Raw data START

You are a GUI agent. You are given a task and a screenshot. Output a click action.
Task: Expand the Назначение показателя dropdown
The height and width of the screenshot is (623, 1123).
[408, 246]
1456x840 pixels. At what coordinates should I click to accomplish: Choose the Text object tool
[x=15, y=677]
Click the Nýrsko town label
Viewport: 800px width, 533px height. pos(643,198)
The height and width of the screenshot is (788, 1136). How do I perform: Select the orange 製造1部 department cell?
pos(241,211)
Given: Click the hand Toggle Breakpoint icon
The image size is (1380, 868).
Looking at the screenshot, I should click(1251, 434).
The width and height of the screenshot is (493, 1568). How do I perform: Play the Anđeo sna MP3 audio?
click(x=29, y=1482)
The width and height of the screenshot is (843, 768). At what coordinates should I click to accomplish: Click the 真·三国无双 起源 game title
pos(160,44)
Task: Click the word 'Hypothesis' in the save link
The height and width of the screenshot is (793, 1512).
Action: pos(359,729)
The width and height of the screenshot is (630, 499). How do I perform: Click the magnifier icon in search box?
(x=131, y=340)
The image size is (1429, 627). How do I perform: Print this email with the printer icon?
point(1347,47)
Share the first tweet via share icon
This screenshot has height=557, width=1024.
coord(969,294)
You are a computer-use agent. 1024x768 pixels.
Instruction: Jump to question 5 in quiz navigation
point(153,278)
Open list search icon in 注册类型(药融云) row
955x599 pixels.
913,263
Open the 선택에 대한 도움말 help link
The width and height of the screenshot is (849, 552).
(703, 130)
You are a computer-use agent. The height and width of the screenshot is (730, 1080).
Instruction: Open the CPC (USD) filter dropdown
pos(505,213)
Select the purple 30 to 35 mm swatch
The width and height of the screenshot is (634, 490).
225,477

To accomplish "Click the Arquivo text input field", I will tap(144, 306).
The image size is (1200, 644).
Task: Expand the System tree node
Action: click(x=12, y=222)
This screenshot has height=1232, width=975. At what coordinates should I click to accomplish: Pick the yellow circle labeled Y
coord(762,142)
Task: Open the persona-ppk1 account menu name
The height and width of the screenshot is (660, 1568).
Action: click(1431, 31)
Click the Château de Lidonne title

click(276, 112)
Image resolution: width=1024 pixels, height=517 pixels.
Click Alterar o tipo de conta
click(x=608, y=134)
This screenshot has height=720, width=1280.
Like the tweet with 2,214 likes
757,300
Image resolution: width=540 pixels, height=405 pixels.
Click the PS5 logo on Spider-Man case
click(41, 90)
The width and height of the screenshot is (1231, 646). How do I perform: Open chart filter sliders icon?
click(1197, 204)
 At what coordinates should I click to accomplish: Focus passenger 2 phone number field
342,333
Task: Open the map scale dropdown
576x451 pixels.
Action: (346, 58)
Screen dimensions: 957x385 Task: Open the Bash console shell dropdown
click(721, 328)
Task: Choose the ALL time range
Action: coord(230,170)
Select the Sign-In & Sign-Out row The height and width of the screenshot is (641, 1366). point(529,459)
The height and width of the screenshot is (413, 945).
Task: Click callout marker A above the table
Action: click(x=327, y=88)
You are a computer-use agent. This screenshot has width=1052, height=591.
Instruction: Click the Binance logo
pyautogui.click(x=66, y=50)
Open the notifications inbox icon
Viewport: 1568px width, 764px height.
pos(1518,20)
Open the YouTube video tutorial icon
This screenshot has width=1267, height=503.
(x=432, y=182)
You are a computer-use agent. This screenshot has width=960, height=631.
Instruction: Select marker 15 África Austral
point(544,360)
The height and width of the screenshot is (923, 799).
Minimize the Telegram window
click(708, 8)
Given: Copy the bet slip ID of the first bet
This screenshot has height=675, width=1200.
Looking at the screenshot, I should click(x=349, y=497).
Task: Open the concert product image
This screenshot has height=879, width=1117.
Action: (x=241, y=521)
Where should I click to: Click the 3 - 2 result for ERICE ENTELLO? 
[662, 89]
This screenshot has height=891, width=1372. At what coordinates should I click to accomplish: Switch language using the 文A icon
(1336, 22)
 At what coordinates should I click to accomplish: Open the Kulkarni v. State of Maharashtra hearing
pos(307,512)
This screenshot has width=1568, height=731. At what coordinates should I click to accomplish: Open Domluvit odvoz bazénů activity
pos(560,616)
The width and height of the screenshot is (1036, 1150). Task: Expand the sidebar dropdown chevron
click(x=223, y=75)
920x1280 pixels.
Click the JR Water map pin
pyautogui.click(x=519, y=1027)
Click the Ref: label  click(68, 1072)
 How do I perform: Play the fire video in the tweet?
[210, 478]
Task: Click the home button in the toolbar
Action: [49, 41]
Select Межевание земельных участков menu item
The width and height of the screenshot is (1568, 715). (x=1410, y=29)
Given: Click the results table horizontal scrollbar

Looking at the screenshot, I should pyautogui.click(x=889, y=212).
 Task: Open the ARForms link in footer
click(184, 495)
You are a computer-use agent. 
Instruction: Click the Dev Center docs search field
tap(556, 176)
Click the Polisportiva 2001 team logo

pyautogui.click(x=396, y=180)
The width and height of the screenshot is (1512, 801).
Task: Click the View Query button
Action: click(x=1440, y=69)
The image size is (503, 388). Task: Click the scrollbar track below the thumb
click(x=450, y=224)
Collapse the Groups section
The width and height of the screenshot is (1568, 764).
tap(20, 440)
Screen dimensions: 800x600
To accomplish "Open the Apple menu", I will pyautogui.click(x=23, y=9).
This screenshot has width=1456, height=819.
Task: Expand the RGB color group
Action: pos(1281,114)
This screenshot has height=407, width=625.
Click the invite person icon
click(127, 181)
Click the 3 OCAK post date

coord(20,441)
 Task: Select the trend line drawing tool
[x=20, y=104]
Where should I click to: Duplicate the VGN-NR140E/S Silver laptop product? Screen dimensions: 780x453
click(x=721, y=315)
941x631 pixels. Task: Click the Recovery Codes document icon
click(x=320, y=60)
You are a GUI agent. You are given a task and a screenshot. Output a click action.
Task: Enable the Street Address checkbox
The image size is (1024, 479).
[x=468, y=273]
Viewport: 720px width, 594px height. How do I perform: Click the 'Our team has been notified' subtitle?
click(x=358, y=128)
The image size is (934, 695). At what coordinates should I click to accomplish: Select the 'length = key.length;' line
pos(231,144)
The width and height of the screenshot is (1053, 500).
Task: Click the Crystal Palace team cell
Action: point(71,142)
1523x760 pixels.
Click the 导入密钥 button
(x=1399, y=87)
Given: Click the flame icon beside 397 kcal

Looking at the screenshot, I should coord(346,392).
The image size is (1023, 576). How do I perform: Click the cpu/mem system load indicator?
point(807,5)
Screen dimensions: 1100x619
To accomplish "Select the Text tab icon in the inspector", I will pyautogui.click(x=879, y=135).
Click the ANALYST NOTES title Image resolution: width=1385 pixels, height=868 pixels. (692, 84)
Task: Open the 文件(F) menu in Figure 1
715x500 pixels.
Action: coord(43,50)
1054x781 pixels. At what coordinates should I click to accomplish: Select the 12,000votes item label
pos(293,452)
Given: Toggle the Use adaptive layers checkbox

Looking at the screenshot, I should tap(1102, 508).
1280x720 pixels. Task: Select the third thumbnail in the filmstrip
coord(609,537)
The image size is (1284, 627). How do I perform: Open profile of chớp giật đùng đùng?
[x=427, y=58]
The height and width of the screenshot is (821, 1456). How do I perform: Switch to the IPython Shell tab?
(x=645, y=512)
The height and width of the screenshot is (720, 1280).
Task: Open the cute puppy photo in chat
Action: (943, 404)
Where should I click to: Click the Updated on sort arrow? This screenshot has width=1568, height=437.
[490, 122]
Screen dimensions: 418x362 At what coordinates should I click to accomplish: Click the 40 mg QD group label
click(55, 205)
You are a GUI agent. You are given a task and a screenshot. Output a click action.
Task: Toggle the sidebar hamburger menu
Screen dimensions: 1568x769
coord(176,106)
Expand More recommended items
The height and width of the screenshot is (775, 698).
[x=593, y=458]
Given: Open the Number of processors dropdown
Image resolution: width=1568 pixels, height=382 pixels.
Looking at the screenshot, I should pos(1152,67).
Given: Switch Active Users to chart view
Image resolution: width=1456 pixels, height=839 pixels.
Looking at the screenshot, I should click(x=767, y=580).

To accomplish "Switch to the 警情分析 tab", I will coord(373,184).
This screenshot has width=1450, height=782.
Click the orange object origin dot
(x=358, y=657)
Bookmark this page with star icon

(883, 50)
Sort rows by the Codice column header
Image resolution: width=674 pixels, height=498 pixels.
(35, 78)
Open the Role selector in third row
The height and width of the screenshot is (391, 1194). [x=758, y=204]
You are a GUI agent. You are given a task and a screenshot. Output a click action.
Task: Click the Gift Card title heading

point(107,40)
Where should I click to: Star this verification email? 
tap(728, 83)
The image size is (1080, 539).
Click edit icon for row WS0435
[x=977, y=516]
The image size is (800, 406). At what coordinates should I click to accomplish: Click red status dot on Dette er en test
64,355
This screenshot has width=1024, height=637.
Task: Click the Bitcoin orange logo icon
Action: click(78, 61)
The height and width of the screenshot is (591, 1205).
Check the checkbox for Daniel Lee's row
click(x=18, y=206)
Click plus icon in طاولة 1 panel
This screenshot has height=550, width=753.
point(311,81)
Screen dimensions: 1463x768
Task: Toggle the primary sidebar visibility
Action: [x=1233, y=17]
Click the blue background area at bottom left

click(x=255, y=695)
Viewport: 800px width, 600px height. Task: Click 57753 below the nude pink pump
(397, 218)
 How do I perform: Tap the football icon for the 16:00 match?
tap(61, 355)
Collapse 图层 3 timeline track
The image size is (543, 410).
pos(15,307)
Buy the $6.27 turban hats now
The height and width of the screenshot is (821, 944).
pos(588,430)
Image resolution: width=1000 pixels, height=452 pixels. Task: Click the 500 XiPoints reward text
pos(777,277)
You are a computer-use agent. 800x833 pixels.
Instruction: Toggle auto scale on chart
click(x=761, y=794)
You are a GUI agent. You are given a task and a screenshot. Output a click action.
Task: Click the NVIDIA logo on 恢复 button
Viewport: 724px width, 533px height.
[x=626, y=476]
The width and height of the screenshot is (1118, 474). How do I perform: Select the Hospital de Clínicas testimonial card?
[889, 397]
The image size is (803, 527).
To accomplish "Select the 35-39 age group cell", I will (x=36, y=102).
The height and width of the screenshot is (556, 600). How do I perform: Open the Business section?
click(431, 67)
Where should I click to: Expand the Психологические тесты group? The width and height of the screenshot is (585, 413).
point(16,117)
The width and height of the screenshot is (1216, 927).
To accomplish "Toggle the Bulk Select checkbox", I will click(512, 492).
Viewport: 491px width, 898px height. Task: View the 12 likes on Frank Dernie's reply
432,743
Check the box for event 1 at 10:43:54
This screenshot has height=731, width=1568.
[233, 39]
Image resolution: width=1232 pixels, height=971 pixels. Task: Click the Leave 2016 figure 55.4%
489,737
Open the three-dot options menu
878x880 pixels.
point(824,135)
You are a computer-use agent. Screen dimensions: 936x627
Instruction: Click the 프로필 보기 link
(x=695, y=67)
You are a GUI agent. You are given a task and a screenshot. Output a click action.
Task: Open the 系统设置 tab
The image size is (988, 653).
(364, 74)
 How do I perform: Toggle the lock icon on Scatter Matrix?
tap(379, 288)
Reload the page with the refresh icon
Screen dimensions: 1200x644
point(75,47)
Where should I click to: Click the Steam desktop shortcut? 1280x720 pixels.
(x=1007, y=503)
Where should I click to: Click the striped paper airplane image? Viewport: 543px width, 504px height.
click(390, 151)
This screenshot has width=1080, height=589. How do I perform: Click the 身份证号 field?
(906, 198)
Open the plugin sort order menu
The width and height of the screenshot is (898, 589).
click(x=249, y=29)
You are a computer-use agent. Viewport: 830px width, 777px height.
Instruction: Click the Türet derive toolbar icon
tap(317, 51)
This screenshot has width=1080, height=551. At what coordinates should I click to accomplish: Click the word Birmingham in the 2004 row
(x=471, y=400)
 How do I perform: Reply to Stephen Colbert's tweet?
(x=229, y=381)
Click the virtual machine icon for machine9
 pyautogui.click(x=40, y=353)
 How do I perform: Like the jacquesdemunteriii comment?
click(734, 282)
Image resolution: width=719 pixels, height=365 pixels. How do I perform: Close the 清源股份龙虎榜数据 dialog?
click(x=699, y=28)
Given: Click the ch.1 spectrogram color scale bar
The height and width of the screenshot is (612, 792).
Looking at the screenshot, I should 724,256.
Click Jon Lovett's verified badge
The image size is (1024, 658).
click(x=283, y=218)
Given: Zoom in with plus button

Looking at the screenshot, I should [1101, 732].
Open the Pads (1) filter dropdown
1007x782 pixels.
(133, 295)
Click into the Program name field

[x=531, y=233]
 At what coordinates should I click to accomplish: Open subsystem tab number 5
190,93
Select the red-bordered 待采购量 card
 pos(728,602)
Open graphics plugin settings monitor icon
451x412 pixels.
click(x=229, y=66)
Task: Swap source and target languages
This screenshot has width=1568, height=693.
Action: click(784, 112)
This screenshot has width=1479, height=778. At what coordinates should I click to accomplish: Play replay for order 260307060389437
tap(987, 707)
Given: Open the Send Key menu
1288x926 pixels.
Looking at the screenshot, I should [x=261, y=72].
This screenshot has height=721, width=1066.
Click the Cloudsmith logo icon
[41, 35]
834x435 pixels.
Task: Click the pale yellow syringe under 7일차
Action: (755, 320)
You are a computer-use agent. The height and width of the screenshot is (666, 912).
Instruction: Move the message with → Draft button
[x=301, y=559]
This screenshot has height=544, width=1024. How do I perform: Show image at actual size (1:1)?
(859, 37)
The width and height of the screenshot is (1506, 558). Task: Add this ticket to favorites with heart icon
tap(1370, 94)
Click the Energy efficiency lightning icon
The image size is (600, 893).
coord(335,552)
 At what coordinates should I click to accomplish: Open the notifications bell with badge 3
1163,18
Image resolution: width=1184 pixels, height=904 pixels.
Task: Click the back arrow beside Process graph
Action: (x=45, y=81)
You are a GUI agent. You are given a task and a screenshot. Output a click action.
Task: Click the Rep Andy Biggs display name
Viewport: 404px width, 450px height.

Raw data END

**Task to complete**
Tally the lines in the data that contain the string "computer". Report only the total.

**Result for this exercise**
9